Variation de la puissance installée par rapport à la puissance déclarée. A l'article 23 du projet de loi, les sénateurs ont voté un excellent amendement de MM Dantec et Labbé destiné à simplifier considérablement la situation des producteurs qui, de toute bonne foi, exploitent des installations dont la puissance peut varier par rapport à celle déclarée lors de la conclusion du contrat d'achat :
"I bis B. – Pour l’application des articles L. 311-6, L. 314-1 et L. 314-18 du code de l’énergie, la puissance d’une installation de production d’électricité d’origine renouvelable mentionnée dans la demande de bénéfice d’un contrat d’achat ou d’un contrat offrant un complément de rémunération par un producteur peut varier de 10 % par rapport à la puissance mentionnée dans le contrat d’achat ou dans le contrat offrant un complément de rémunération."
Création d'une prime pour autoconsommation.
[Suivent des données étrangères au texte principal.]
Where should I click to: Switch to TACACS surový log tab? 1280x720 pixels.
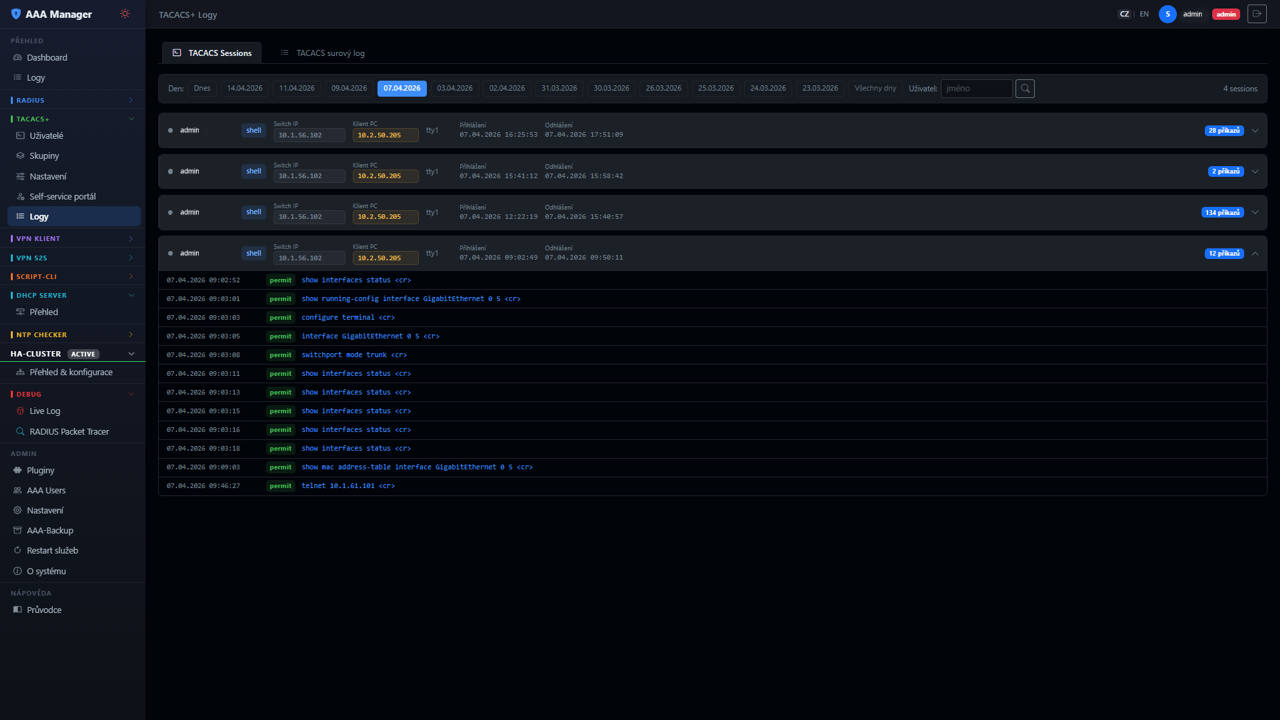(322, 53)
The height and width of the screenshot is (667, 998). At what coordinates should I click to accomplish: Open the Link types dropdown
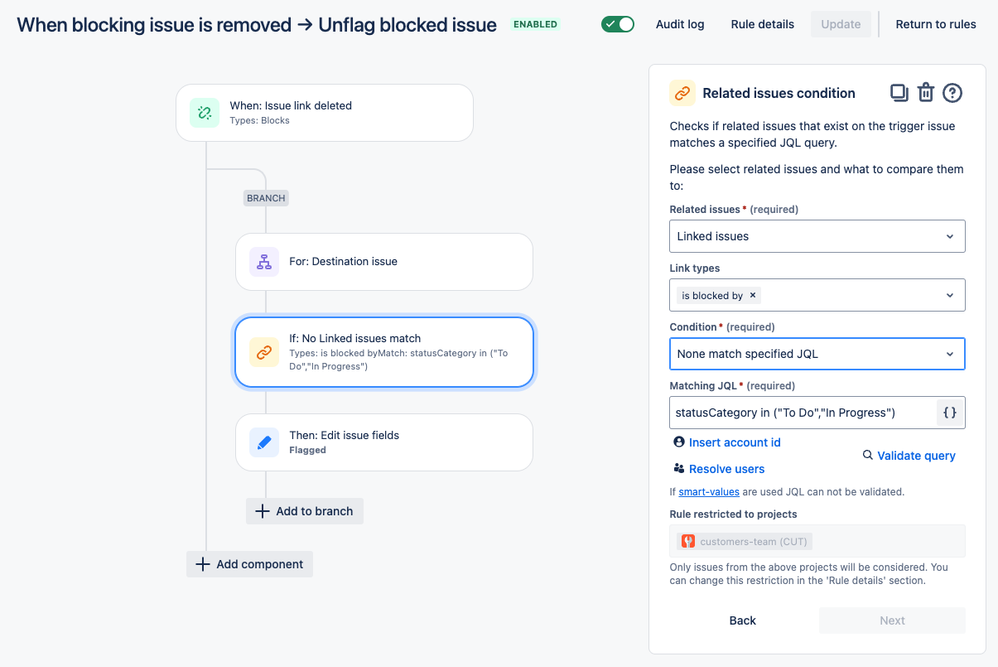817,295
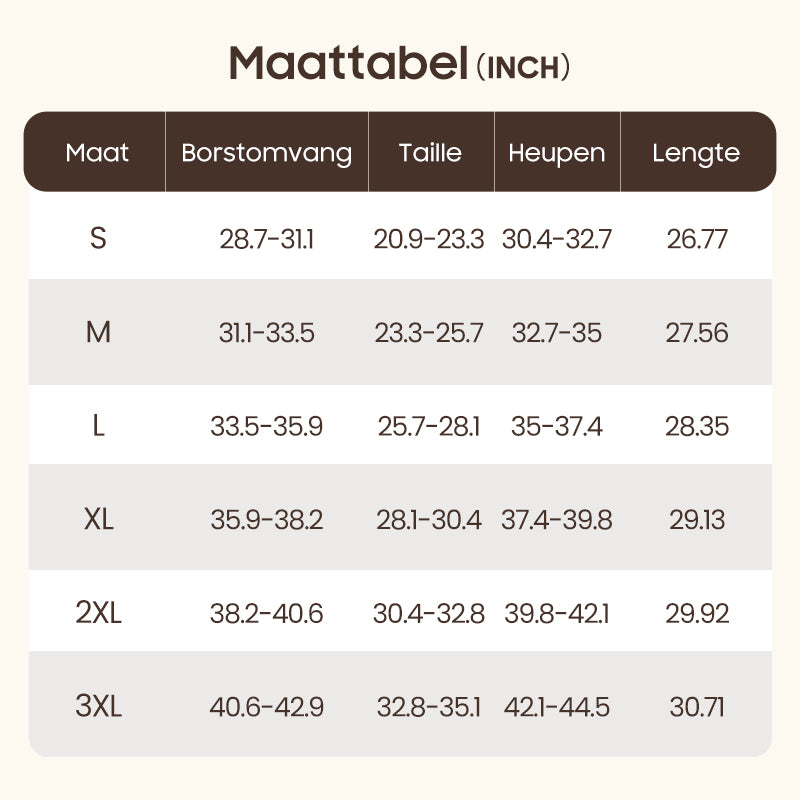Screen dimensions: 800x800
Task: Click the length value 26.77
Action: point(697,239)
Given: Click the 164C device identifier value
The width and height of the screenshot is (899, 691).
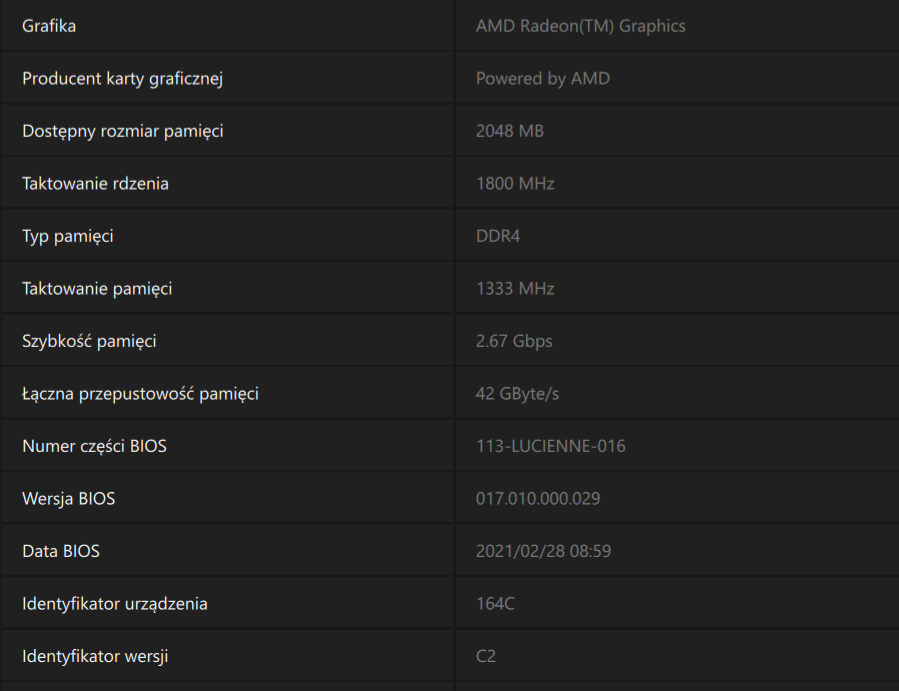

Les sénateurs ont voté un amendement du Gouvernement destiné à prendre en compte, lors du calcul du complément de rémunération, la part de consommation directe sur site de l'énergie produite.
Si cet amendement était définitivement adopté, l'article L.314-7 du code de l'énergie serait ainsi rédigé :
"Les contrats conclus en application de la présente section par Electricité de France et les entreprises locales de distribution sont des contrats administratifs qui ne sont conclus et qui n'engagent les parties qu'à compter de leur signature.
Ils prévoient des conditions d'achat prenant en compte les coûts d'investissement et d'exploitation évités par ces acheteurs, auxquels peut s'ajouter une prime prenant en compte la contribution de la production livrée ou des filières à la réalisation des objectifs définis au deuxième alinéa de l'article L. 121-1, ou une prime prenant en compte les cas dans lesquels les producteurs sont également consommateurs de tout ou partie de l’électricité produite. Le niveau de cette prime ne peut conduire à ce que la rémunération des capitaux immobilisés dans les installations bénéficiant de ces conditions d'achat excède une rémunération normale des capitaux, compte tenu des risques inhérents à ces activités et de la garantie dont bénéficient ces installations d'écouler l'intégralité de leur production à un tarif déterminé.
Les conditions d'achat font l'objet d'une révision périodique afin de tenir compte de l'évolution des coûts évités et des charges mentionnées aux articles L. 121-7 et L. 121-8."
L'exposé des motifs de l'amendement précise (je souligne) :
"Cet amendement permet aux producteurs dont les installations bénéficient d’un contrat d’achat d’être également rémunérés pour la part de leur production consommée directement sur le site de production (autoconsommation).
Le projet de loi permet déjà la rémunération de l’autoconsommation pour les installations bénéficiant d’un complément de rémunération, dans la mesure où elle prévoit que les conditions du complément de rémunération prennent en compte les cas dans lesquels les producteurs sont également consommateurs de tout ou partie de l’électricité produite par leurs installations."
Mon cabinet procèdera à l'analyse de l'ensemble de ces nouvelles dispositions à l'occasion de prochains petits déjeuners.